The Union Budget for 2023-24 will dole out Rs 300 billion to state-owned fuel retailers to make up for the massive losses they ran because of holding petrol and diesel prices despite rise in cost in a bid to help the government contain inflation. Finance Minister Nirmala Sitharaman has allocated the money under the head “capital support to oil marketing companies”. It offered no explanation why the blue chip, cash rich oil PSUs should need capital support.

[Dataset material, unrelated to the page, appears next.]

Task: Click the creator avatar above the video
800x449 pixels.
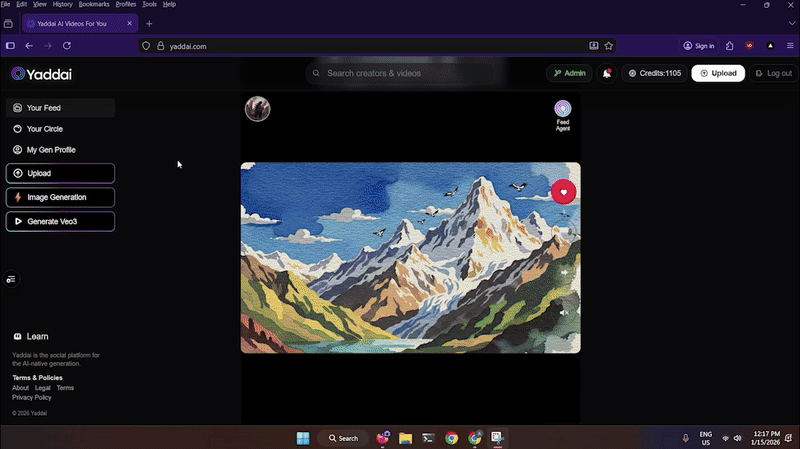Action: pyautogui.click(x=257, y=109)
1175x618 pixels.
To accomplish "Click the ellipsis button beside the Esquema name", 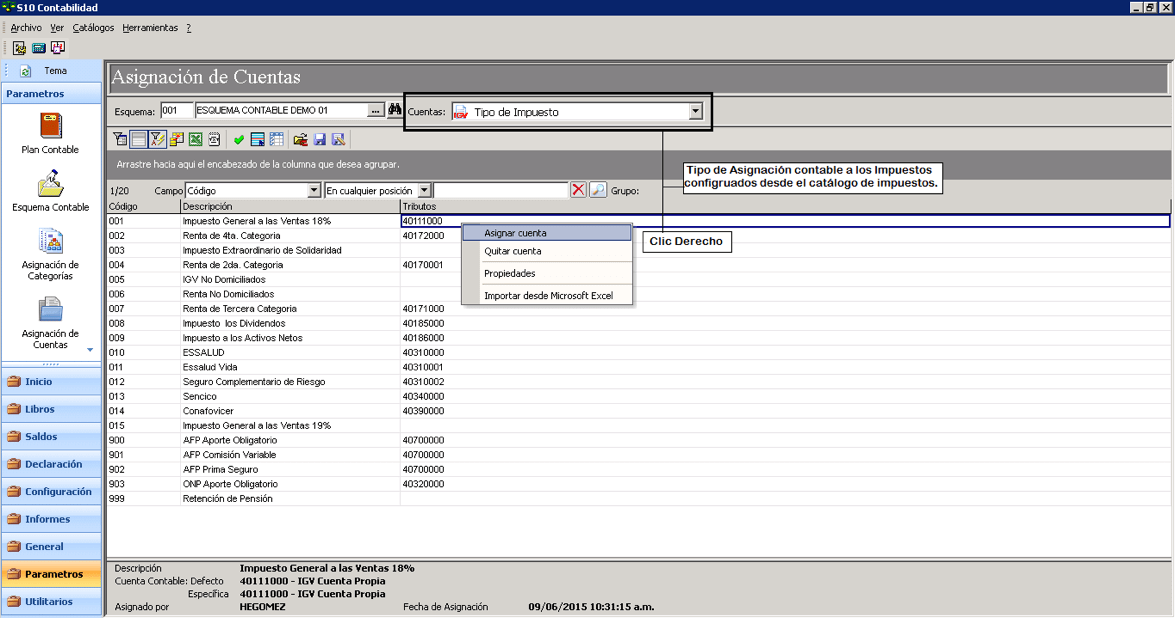I will 375,111.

Indian Oil Corporation (IOC), Bharat Petroleum Corporation Ltd (BPCL) and Hindustan Petroleum Corporation Ltd (HPCL) haven’t changed petrol and diesel prices since April 6, 2022, despite input crude oil prices rising from USD 102.97 per barrel that month to USD 116.01 per barrel in June and falling to USD 80.92 per barrel this month. Holding prices when input cost was higher than retail selling prices led to the three firms posting net earnings loss. They posted a combined net loss of Rs 212.0118 billion during April-September despite accounting for Rs 220 billion announced but not paid LPG subsidy for past two years. That freeze had led to record high losses of Rs 17.4 per litre on petrol and Rs 27.7 a litre diesel for the week ended June 24, 2022. However subsequent softening led to losses on petrol being eliminated and diesel coming down to Rs 10-11 a litre. Retail rates havent been changed when oil prices well to help the oil companies recoup the massive Rs 500 billion under-recovery they ran for holding prices.